L'extrait suivant est issu d'une conférence de mars 2015 conduite par Idriss Aberkane, professeur en géopolitique et en économie de la connaissance à l'École centrale et chercheur à l'Université de Stanford et au CNRS. Il y décrit sa vision de la nature, non comme un ensemble de ressources à exploiter, mais comme une source de connaissances. Ce changement de paradigme doit nous permettre de faire évoluer notre rapport à la nature et au vivant.

Si on voit la nature comme une source de matières premières, tout ce que l’on exploite, cela fait autant en moins pour la nature, et ça la détruit. […] Pendant des années, on nous dit : "ça, ça veut dire que la seule solution, c’est la décroissance." C’est faux.

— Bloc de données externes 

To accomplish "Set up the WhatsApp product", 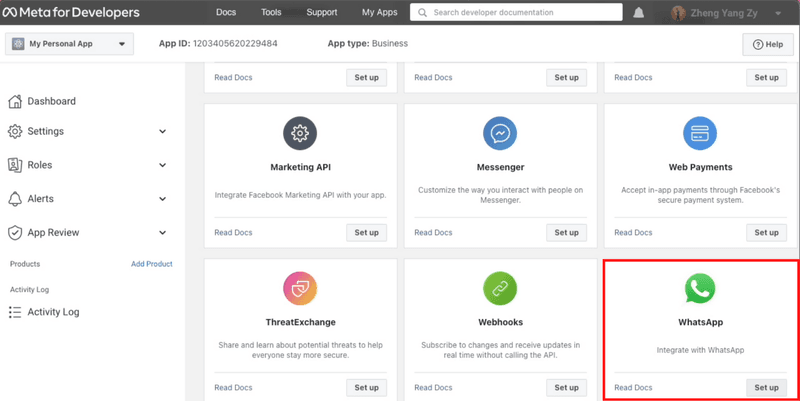I will pos(766,387).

La décroissance, ce n’est pas du développement durable. Dans "développement durable", il y a "développement". C’est durable, mais ce n’est pas du développement. […] À chaque fois que vous dîtes "décroissance" pour enlever le conflit d’intérêt entre croissance et nature, vous faîtes la supposition que la seule façon de faire de la croissance économique avec la nature, c’est les matières premières, et ça c’est faux. Si on exploite la nature comme source de connaissances, il y a beaucoup plus de croissance à faire. Le biomimétisme, c’est simplement la science qui dit : "exploitons la nature comme une source de connaissances plutôt que de matières premières". On ne va pas arrêter complètement, mais on va équilibrer notre rapport à la nature de cette façon.

Idriss Aberkane, conférence de mars 2015.